* Start RECORDS PROVIDED *

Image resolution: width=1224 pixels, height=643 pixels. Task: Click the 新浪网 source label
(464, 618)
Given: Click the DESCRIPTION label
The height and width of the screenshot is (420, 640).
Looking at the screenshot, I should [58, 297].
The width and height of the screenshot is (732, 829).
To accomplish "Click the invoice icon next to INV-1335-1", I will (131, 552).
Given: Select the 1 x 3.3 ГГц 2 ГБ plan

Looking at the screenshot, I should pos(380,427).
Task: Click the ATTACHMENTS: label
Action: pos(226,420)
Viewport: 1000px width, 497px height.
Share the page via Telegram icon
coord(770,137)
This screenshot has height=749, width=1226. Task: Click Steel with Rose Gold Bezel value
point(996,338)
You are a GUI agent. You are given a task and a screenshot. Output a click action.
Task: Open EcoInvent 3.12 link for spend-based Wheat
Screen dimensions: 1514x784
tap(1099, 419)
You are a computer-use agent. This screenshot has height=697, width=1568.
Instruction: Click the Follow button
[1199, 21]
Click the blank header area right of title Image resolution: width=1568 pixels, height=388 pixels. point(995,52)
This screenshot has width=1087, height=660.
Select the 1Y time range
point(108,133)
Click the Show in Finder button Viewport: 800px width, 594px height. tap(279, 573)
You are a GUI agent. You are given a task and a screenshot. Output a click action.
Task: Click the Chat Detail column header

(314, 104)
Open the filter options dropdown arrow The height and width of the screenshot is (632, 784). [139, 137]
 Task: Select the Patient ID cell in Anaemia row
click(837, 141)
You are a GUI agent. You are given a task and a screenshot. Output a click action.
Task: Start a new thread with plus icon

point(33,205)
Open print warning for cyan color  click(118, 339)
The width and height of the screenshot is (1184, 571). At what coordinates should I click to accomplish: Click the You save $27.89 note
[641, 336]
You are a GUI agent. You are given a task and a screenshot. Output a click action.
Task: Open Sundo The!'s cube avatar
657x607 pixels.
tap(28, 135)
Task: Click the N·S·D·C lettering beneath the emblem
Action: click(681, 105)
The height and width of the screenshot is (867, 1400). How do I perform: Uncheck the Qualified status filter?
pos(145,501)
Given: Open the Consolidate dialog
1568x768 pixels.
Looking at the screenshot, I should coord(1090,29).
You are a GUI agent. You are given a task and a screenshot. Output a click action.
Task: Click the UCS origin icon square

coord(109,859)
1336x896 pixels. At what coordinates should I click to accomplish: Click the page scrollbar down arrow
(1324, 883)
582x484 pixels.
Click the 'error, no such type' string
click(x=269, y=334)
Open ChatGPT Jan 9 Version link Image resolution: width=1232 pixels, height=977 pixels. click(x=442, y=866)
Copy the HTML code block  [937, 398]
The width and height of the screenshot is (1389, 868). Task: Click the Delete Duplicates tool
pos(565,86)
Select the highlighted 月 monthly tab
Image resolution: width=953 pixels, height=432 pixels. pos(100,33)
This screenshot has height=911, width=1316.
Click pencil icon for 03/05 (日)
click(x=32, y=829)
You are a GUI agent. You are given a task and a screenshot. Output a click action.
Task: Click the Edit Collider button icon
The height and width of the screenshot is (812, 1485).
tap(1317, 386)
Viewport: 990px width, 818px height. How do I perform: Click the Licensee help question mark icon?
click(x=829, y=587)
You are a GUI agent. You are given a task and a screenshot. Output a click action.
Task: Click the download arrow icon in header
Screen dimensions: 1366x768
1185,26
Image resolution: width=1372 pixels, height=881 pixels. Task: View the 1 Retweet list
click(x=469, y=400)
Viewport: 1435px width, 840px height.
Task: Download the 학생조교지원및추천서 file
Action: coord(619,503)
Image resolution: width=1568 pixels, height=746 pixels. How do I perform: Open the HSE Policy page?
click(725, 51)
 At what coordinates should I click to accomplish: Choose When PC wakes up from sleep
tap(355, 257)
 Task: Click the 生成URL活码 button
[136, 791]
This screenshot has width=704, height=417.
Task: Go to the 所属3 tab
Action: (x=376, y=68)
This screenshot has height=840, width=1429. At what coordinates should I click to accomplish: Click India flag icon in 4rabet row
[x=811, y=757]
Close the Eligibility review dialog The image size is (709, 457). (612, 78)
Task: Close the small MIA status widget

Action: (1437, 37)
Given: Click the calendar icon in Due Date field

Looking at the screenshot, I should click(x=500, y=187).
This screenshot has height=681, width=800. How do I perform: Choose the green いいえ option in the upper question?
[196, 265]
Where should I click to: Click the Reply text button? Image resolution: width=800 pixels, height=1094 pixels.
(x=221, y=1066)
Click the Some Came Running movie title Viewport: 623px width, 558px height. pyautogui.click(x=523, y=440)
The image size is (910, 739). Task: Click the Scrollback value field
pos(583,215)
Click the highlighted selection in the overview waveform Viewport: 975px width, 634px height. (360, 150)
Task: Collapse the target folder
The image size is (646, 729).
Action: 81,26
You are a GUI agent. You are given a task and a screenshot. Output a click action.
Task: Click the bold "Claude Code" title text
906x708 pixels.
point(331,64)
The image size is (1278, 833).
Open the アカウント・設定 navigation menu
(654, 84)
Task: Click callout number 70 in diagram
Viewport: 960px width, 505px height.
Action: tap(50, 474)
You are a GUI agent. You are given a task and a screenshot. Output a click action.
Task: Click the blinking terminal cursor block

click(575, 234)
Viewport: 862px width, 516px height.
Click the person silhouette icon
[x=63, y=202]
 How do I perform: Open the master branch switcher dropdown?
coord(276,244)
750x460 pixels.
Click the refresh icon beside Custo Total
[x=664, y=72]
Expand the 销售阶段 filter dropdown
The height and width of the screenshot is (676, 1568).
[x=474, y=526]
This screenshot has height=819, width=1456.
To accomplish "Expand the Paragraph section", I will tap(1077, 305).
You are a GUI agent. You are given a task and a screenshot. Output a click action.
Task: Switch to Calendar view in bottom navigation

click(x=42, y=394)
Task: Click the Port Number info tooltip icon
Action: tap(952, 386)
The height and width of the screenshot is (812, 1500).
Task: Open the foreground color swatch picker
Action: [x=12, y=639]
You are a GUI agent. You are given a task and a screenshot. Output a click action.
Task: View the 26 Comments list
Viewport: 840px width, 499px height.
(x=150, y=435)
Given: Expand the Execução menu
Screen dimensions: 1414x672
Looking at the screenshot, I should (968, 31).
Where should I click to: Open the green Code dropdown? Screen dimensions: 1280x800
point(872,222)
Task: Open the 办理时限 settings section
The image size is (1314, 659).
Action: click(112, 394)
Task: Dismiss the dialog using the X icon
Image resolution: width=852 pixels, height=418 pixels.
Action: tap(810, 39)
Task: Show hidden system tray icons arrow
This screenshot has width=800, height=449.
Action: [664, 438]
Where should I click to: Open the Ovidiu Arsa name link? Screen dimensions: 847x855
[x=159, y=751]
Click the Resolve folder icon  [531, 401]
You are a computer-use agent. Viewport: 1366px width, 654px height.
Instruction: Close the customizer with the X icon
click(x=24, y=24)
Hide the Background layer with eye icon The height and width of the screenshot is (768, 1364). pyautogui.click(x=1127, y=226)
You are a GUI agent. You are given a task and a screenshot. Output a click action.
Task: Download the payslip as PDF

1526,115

* End RECORDS PROVIDED *

-- DESCRIPTION OF THE TASK --
Reproduce the entries above as a Markdown table with columns Row and Line, starting at the line that contains "Given: Click the calendar" and stopping after the line that contains "(x=221, y=1066)". Leave out blank lines.

-- REPLY --
| Row | Line |
|---|---|
| 1 | Given: Click the calendar icon in Due Date field |
| 2 | Looking at the screenshot, I should click(x=500, y=187). |
| 3 | This screenshot has height=681, width=800. How do I perform: Choose the green いいえ option in the upper question? |
| 4 | [196, 265] |
| 5 | Where should I click to: Click the Reply text button? Image resolution: width=800 pixels, height=1094 pixels. |
| 6 | (x=221, y=1066) |